In many websites, you already have or might soon find the need for rich text formatting for your page content. That means that you need to serve your content as HTML and cannot simply strip out all of the HTML tags. Sometimes you will store the content your users create in a database or files as HTML directly and sometimes in other formats like Markdown, Wikitext, or AsciiDoc. These processors are good for formatting but can usually never be trusted to create secure HTML output.

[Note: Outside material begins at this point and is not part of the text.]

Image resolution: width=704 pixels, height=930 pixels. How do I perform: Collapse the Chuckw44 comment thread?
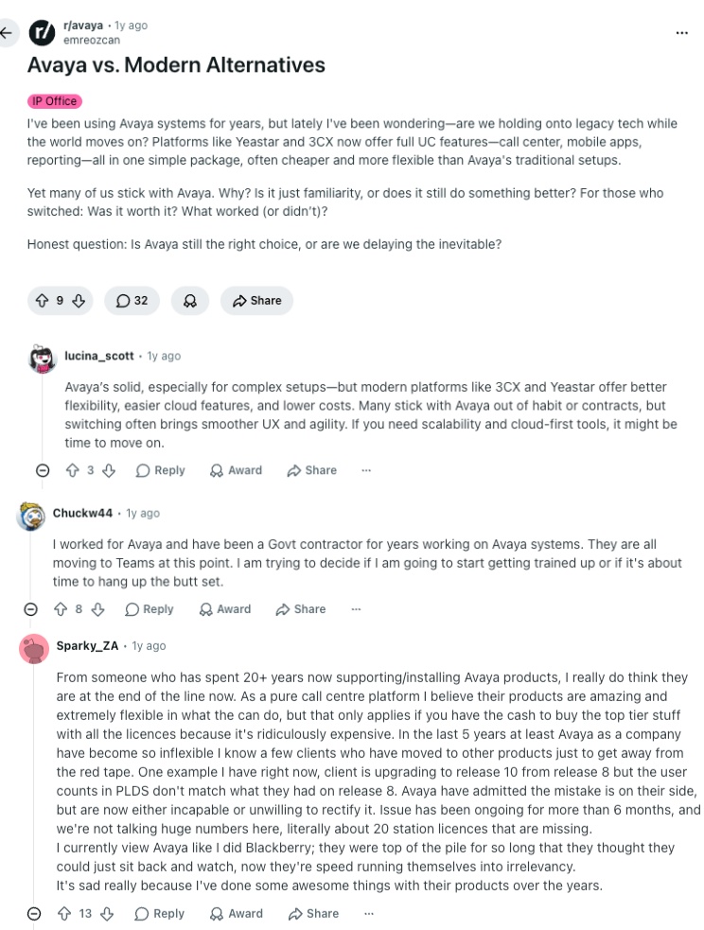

The examples above are pretty harmless as long as they only use JavaScript to produce alert popups, but this has caused serious disruptions in large services during the years, one of the most famous ones being the Twitters "onMouseOver" XSS vulnerability (explained in detail here). I remember this one, seeing an odd tweet with black square characters one afternoon and how it retweeted when I hovered, by that time it was only a few minutes before my entire feed was only this retweeted message as people around the world put their cursor over it, and soon Twitter was not possible to reach any longer for quite some time until they managed to deploy a fix.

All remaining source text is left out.